M7 speed cameras not authorised and facing 'calibration delays'

M7 speed cameras not authorised and facing "calibration delays"

The M7 is known for being dangerous in inclement weather - photo: D. Keegan

Many motorists who frequently use the M7 motorway might not be aware that the new time-based speed detection cameras installed last year are still not functional.

The camera system, which although not yet operational, has already had a major impact on speeding on the busy motorway and Gardaí want the system to move into it's next phase of active service.

The system, which is in place south of Nenagh between junctions 26 and 27, was installed in March 2021 and remains in the testing phase and facing delays.

Chief Superintendent of the Tipperary Garda Division, Derek Smart, wants the system to go live as soon as possible and told a meeting of the Joint Policing Committee it's already yielding results.

“That system is still in the testing phase - but I have been speaking with our national officer of road policing with regard to getting that system into service”, the Chief Super explained.

“A lot of people don't realise that what we have there at the moment between those two yellow concourses is still testing. That needs to come live as soon as possible, because at the start when that system went in it showed people were responding and slowing down on the particular stretch of road we were aiming to try and get people to slow down on - particularly when there is inclement weather”, Chief Superintendent Smart said.

The system is designed to detect motorists who break the speed limit but avoid getting caught by slowing down as they pass single-point speed cameras. Transport Infrastructure Ireland (TII) and Gardaí jointly announced the system for part of the M7 in March 2021.

The section of the M7 between junctions 26 and 27 is a known speeding blackspot according to the Garda and road authorities.

TII said the delay in passing the testing phase is the need to calibrate and provide certification for the accuracy of the system.
Because the camera system is not yet authorised the possibility of a legal challenge to any evidence they capture is open to challenge in court.

TII said this week they expect the first prosecutions arising from the average speed detection system would begin to be seen in the first quarter of 2022. In 2020, there were a total of 357 speeding detection made in the vicinity of Junction 26 and Junction 27, which is a known speeding blackspot.

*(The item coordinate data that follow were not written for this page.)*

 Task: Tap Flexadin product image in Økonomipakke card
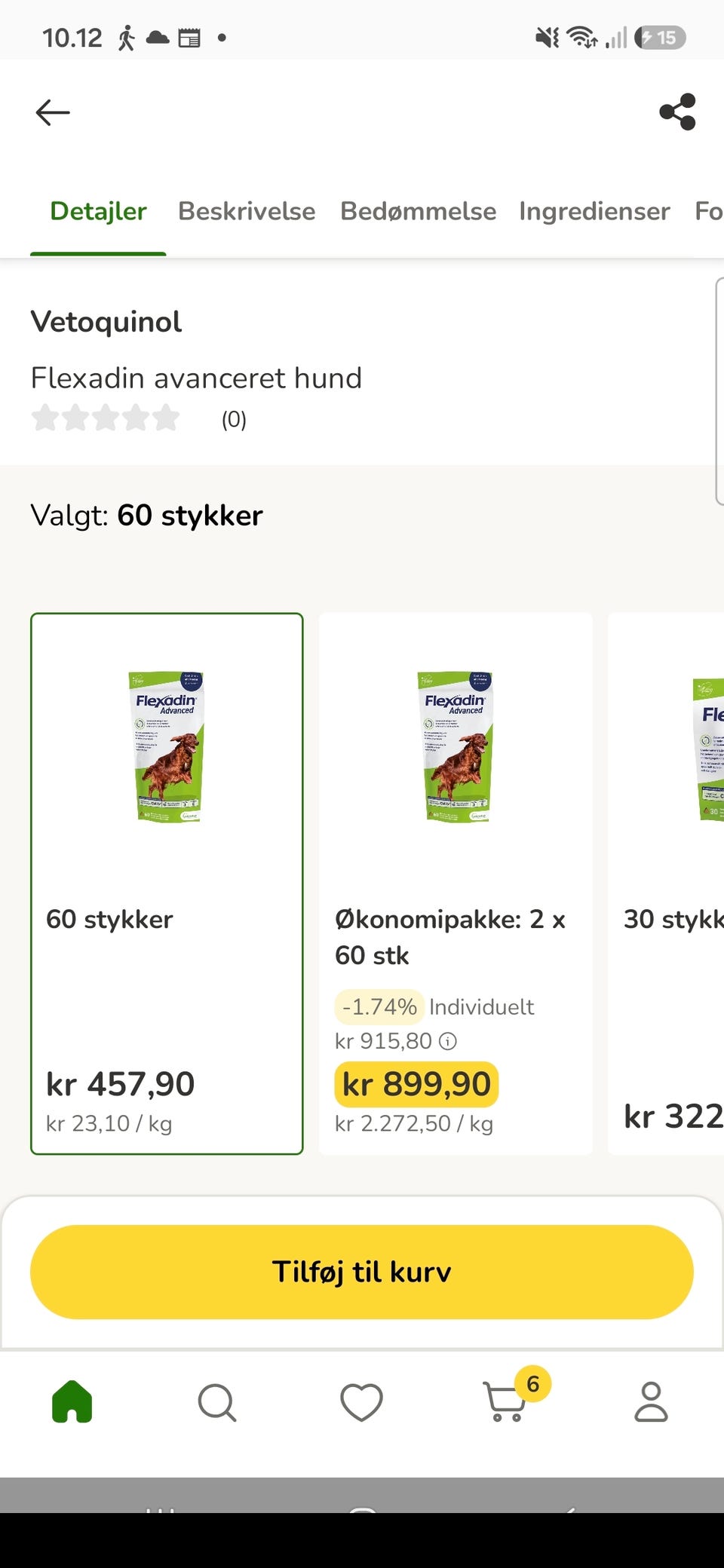click(x=456, y=746)
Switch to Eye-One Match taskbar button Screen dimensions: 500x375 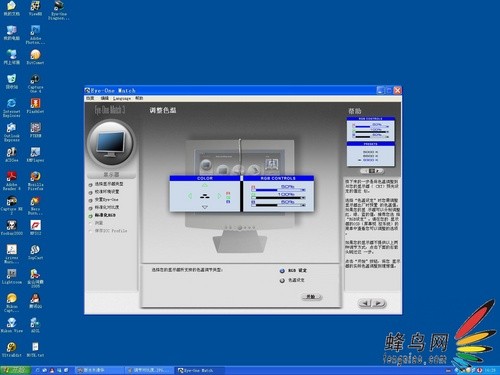click(199, 370)

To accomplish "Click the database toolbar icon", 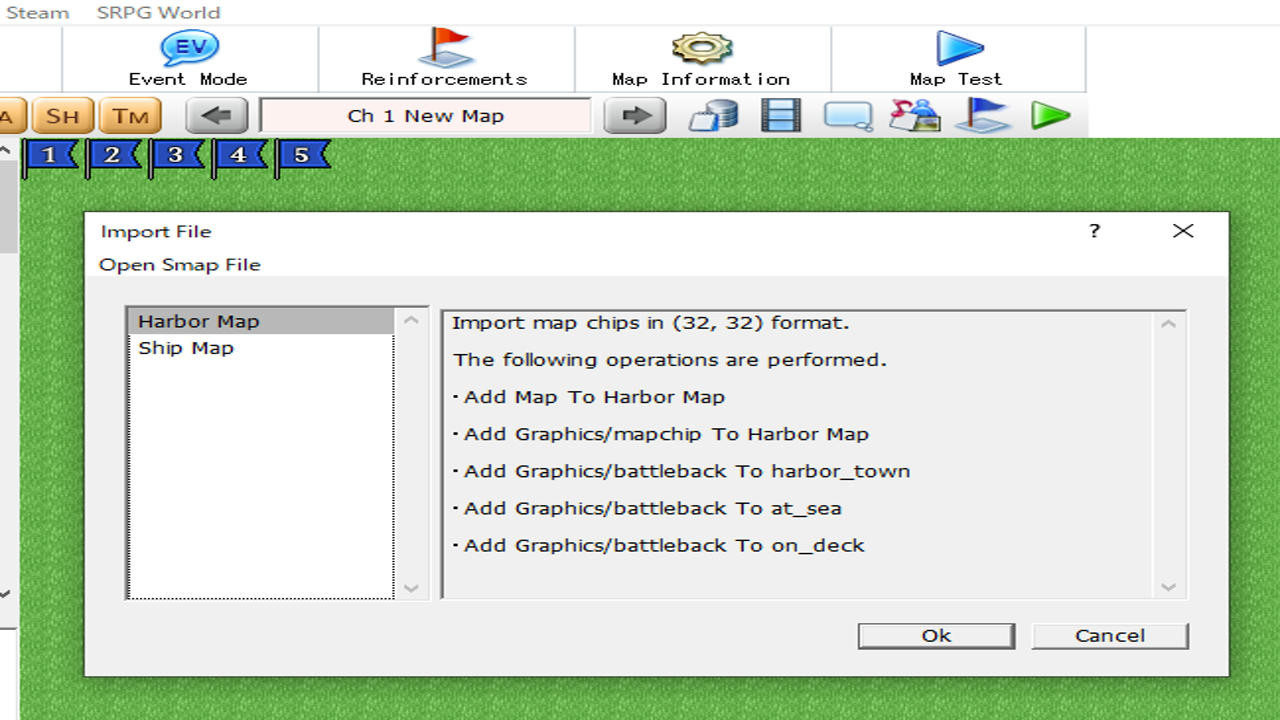I will click(x=711, y=115).

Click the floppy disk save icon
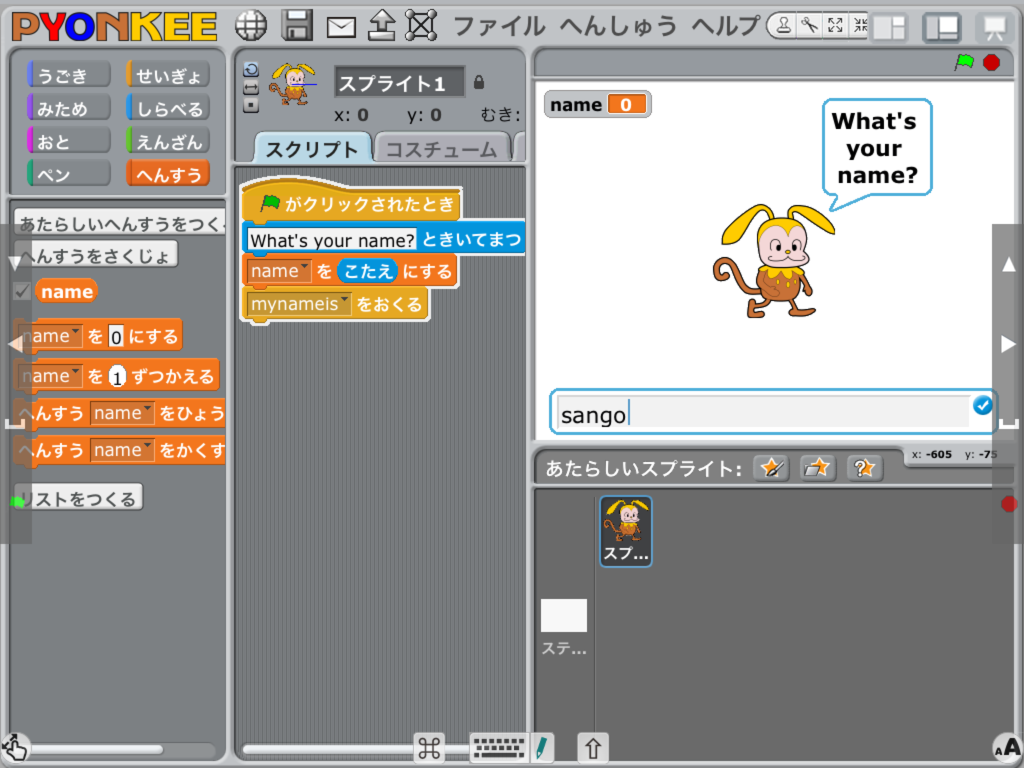coord(296,26)
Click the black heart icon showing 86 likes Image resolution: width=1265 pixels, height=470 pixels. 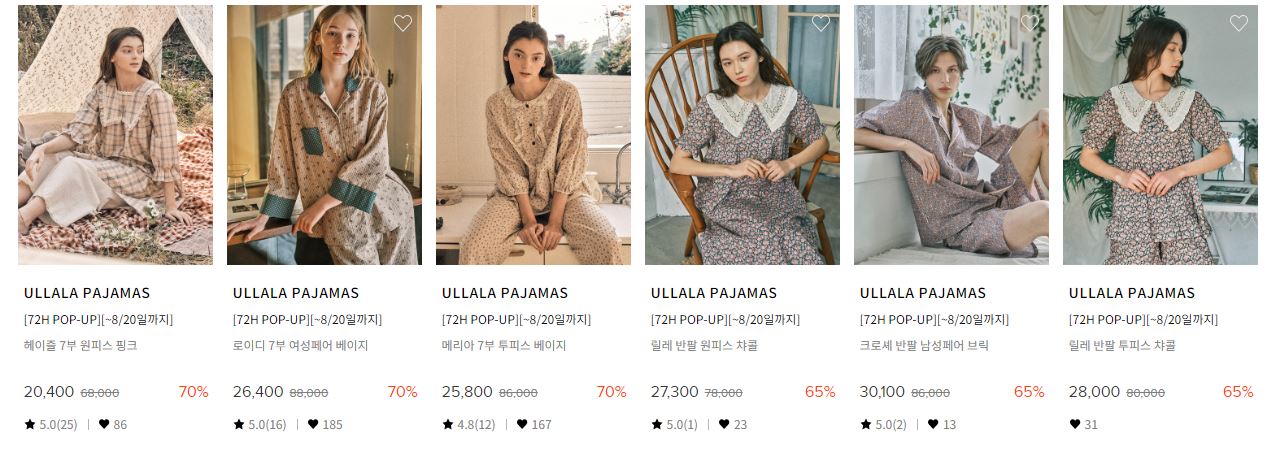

TII said speeding on the motorway is very reckless, particularly during heavy rain or hail showers, which increase the potential of serious accidents. Junction 26 to 27 are in an area noted for sudden and severe showers of hail. TII said it had analysed speed data on the M7 corridor since 2017 and identified speeding as a significant issue with some 40 per cent of drivers exceeding the 120km/h speed limit on certain sections.